| To do |
Quote each of the items below word for word, leaving out the pictures.

..............................

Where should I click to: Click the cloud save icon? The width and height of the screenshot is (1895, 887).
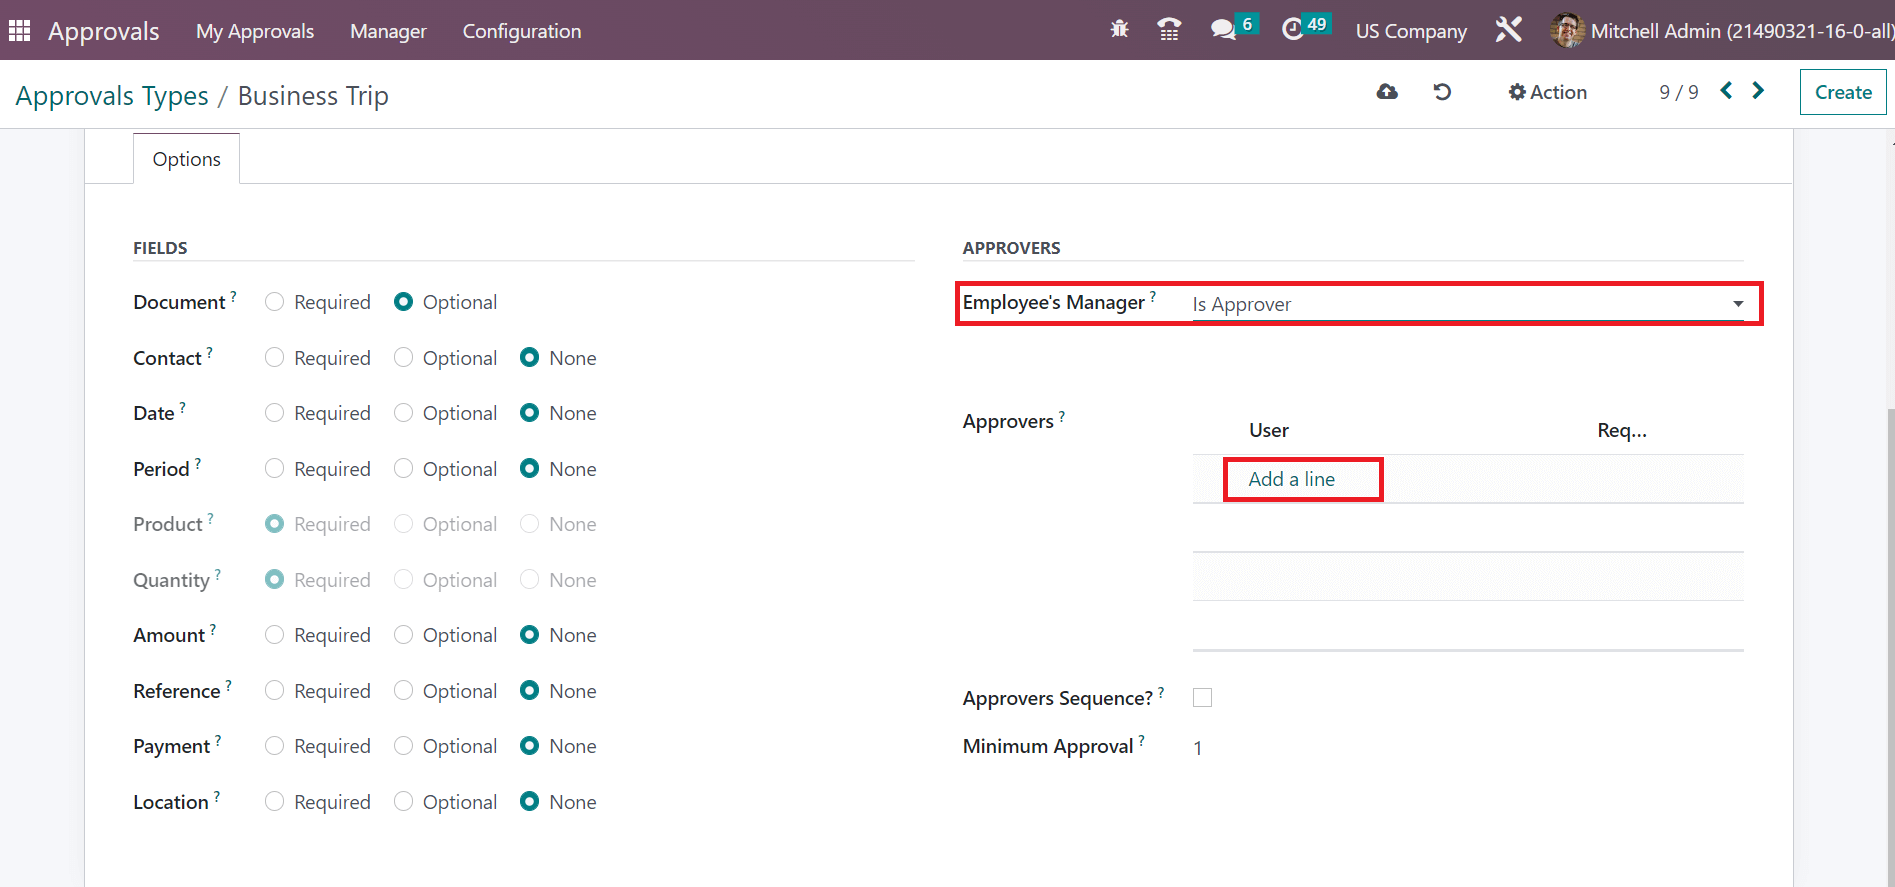click(x=1387, y=92)
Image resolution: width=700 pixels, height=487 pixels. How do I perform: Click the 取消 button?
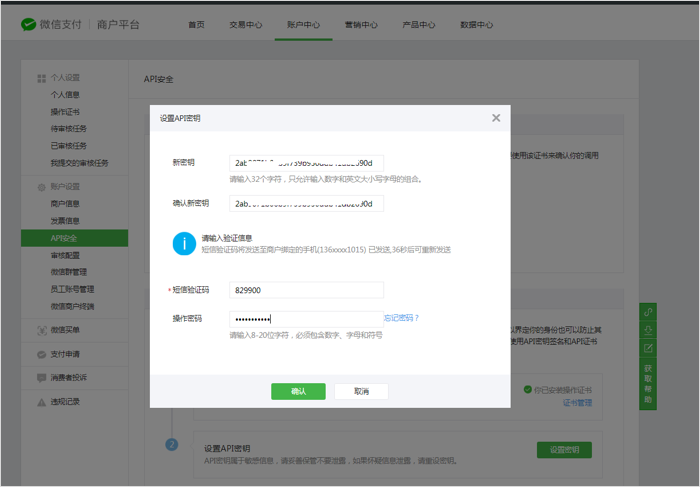coord(361,391)
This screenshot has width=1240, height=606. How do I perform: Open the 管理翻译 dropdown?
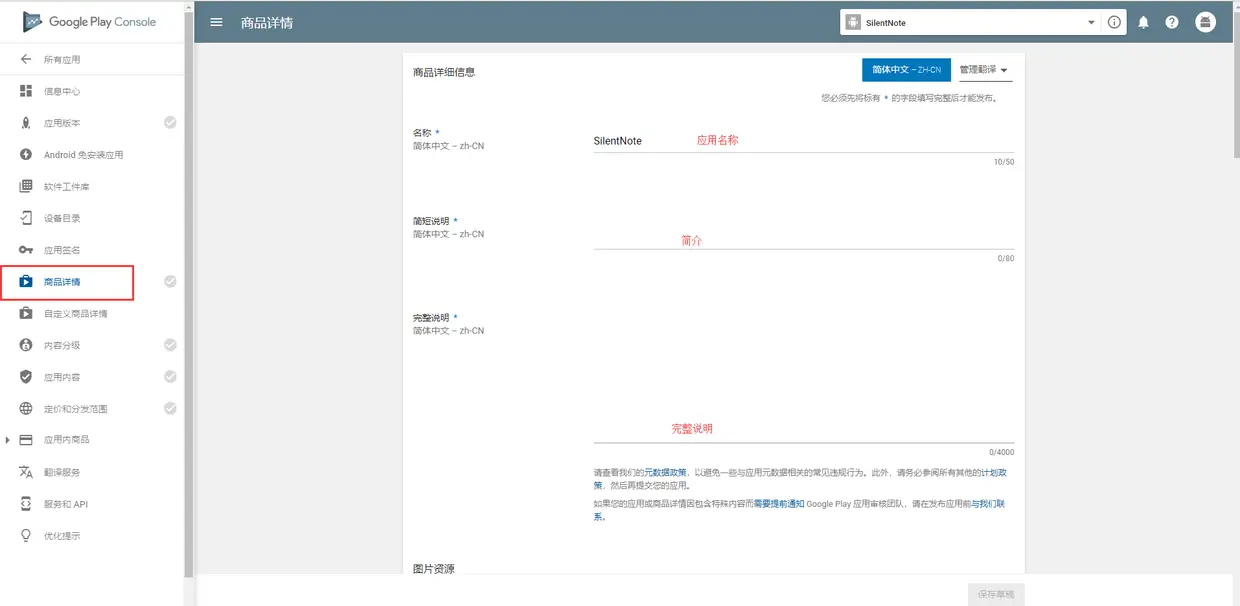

..............................

| Final result |
Where should I click to: Click the cloud save icon? The width and height of the screenshot is (1895, 887).
click(x=1387, y=92)
Image resolution: width=700 pixels, height=487 pixels. How do I perform: Click the 取消 button?
coord(361,391)
This screenshot has width=1240, height=606. How do I perform: Open the 管理翻译 dropdown?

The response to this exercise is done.